Yes, it is rare Paul, less than 2% from what I'm reading, and like everything associated with our ole friend OC I'm learning more about it. He's been at a CCC all along, but had a post surgical reaction after discharge for an orthopedic pin to secure a fracture--before he even made it into his house he almost died. He's still recovering a week later from that at his current hospital (1.5 hrs from our CCC) as it was yet another rare reaction that no one--hosp, CDC, CCC can identify. So he has 3x setbacks at this point.

He's too weak to commute to his CCC and needs daily PT. His pre surgery biopsy escalated metastasis to skin level on the same arm he fractured, causing more pain and impeding PT progress. Imagine what that arm looks like about now :l The "good" in this is that our CCC team IS working with the CC team at this local hospital, both MOs and ROs know each other and come from the same CCC Harvard pedigree, and his palliative radiation plan is the same whether here or there.

If we were still in curative stage, I'd be carrying him on my back to CCC treatment. Quality of life trumps travel option at this point. What amazes me is the fast progression of these mets. For whatever reason they let me watch his biopsy in May so I know exactly where those needles went in, and within a month that area is now a pool of raised nodes.

PROMPT. In the post above, how far is his current hospital from the CCC?

[Records from a data source]
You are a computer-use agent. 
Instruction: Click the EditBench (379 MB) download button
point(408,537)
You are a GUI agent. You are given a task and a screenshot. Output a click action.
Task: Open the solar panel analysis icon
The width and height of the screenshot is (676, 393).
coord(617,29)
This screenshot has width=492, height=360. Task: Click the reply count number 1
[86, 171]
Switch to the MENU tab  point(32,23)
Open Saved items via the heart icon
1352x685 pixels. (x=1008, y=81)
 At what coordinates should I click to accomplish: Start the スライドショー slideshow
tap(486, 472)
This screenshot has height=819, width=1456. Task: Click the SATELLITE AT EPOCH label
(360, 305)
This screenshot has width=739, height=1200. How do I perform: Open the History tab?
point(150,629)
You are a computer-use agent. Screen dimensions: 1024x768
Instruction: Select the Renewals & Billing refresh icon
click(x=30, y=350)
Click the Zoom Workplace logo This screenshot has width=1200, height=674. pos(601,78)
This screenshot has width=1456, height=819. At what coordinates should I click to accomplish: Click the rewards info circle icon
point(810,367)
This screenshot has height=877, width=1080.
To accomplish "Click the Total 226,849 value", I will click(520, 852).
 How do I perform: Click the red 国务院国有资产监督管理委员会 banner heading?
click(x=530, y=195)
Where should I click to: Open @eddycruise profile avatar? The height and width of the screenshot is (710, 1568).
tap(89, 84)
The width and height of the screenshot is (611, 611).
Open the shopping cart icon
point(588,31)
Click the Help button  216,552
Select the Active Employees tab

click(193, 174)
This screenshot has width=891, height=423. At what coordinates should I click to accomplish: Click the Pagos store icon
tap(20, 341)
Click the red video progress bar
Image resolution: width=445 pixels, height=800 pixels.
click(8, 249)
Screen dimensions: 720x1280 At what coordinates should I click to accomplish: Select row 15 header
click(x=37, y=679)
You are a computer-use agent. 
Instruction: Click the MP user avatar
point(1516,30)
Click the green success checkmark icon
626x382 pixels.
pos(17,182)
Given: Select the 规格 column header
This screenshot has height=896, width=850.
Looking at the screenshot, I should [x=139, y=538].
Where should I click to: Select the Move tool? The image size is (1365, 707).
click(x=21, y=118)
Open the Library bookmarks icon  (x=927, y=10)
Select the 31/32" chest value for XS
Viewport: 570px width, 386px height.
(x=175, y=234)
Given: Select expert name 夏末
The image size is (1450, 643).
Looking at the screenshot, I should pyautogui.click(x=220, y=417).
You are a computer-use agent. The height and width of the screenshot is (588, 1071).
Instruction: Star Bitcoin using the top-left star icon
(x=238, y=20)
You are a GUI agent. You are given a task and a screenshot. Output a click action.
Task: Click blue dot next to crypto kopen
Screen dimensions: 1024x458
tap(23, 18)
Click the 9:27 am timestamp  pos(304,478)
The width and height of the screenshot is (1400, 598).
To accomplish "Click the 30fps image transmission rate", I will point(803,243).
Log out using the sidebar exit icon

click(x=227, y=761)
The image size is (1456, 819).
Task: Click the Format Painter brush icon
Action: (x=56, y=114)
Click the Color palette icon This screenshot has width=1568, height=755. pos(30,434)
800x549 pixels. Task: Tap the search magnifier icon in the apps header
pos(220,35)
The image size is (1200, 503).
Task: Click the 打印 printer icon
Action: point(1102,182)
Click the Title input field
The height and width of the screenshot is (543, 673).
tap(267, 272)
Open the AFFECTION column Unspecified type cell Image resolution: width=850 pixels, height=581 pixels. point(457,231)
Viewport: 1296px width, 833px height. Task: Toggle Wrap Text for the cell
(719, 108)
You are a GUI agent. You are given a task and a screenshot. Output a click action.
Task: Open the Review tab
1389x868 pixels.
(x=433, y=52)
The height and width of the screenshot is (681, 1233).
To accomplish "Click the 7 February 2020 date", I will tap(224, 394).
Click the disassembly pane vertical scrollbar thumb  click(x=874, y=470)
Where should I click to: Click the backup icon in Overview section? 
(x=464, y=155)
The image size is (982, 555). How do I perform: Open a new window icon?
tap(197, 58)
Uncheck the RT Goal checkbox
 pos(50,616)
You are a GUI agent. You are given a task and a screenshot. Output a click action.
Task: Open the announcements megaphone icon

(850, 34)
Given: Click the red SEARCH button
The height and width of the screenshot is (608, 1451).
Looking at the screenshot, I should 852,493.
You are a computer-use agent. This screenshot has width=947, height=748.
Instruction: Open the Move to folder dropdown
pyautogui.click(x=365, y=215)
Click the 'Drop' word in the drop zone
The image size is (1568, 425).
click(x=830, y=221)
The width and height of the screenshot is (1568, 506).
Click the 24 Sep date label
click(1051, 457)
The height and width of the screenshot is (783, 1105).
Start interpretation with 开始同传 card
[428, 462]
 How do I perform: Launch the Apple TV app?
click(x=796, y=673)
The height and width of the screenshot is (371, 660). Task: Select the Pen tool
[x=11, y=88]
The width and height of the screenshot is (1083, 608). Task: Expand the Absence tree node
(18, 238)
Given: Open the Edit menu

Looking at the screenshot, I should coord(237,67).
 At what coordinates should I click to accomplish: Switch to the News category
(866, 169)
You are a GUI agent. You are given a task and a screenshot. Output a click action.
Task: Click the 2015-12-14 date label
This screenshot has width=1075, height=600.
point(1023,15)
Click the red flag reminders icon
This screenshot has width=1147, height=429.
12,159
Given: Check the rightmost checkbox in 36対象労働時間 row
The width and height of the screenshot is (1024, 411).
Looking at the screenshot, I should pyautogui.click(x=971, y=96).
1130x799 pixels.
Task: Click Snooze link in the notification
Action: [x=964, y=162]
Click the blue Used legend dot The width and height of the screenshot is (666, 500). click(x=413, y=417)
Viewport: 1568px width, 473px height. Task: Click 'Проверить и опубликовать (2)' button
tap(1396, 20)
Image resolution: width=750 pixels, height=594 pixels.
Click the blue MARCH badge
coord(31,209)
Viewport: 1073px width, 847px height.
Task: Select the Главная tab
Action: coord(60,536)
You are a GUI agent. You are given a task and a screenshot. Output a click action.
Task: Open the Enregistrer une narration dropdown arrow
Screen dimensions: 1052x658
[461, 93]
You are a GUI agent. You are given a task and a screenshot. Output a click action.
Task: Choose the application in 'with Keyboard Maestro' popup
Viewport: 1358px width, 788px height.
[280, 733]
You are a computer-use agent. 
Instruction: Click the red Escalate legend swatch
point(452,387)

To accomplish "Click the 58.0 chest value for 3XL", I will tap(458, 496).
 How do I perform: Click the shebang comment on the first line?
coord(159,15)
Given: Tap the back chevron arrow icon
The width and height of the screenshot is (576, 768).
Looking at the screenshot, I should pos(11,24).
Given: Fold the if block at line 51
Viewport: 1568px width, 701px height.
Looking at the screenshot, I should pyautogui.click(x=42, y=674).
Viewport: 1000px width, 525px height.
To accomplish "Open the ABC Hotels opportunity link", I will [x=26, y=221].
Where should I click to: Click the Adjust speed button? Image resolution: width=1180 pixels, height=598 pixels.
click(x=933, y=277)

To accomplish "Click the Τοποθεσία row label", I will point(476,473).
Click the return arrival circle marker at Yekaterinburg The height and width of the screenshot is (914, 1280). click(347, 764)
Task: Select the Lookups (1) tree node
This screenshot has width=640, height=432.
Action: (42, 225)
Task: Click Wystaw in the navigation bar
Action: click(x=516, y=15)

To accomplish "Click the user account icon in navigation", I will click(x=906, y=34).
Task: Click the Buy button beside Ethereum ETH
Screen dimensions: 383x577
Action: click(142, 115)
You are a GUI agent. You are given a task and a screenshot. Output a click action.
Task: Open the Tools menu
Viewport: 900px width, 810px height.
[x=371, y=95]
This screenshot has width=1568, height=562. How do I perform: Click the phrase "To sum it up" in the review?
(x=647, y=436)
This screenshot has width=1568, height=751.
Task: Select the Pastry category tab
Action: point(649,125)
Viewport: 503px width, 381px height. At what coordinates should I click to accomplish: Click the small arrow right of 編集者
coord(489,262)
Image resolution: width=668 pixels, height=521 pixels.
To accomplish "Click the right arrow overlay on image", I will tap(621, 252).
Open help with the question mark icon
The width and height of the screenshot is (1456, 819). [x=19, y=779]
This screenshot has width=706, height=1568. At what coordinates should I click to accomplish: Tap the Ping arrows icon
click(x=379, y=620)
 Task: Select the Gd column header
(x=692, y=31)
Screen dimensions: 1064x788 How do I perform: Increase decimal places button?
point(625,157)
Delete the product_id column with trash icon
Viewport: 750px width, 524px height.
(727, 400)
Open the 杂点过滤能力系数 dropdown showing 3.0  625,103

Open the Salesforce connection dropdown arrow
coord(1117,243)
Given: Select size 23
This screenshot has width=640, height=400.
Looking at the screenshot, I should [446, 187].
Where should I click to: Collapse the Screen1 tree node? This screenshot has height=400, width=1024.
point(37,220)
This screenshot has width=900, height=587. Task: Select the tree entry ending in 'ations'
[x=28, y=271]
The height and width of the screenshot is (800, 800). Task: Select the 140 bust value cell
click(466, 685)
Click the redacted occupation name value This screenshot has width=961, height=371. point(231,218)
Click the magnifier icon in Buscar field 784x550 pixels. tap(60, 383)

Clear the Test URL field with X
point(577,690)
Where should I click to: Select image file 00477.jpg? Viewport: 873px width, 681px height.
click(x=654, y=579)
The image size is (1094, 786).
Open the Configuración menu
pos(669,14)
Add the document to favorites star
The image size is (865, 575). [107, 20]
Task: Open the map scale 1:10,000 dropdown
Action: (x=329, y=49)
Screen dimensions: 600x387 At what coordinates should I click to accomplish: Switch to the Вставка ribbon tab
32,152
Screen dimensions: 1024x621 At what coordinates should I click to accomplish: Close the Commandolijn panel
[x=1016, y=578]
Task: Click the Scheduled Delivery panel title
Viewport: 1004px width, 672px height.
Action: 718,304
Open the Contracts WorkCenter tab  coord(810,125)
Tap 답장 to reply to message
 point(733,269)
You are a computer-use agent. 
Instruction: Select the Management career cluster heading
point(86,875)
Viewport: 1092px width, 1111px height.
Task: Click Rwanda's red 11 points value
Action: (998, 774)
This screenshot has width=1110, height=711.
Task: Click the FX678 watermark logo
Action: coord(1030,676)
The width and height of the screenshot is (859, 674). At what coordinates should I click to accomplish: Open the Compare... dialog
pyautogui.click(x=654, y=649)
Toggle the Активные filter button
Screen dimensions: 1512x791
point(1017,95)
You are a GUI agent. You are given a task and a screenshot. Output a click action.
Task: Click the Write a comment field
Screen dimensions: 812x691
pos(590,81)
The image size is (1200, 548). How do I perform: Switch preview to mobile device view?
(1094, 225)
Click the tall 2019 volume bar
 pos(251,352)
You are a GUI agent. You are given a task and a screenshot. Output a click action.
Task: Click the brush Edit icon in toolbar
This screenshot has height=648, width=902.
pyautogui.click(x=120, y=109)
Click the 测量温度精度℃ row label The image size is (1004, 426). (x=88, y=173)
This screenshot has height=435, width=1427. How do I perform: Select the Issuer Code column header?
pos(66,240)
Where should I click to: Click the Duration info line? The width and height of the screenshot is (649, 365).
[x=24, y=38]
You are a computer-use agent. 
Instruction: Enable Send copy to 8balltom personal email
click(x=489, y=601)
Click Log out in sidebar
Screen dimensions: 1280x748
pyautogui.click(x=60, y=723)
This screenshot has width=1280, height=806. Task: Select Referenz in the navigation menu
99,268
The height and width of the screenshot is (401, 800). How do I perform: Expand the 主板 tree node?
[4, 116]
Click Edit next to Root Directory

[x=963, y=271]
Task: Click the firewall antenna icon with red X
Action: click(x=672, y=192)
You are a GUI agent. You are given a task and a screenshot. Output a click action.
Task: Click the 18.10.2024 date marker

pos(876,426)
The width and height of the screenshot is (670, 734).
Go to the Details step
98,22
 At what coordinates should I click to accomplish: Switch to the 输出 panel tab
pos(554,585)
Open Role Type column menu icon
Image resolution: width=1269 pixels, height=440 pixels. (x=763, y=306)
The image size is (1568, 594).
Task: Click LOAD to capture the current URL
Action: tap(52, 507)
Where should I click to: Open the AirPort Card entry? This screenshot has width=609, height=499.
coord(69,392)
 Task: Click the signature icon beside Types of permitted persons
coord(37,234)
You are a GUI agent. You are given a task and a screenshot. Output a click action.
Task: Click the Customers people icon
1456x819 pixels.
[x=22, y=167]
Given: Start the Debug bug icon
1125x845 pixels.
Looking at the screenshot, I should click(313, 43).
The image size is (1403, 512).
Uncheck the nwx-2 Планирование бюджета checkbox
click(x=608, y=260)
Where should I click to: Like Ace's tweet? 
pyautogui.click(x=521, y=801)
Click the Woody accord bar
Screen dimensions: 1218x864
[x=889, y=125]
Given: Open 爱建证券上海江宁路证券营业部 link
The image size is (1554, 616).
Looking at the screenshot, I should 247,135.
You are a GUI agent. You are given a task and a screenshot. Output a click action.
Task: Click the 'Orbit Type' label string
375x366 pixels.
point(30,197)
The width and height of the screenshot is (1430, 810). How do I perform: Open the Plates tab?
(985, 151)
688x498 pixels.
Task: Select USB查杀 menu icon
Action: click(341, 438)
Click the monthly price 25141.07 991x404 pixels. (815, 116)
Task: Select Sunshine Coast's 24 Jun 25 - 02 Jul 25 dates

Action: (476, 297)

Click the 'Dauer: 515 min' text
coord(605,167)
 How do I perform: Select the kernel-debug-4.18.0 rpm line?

EXERCISE SOLUTION. 1.5 hours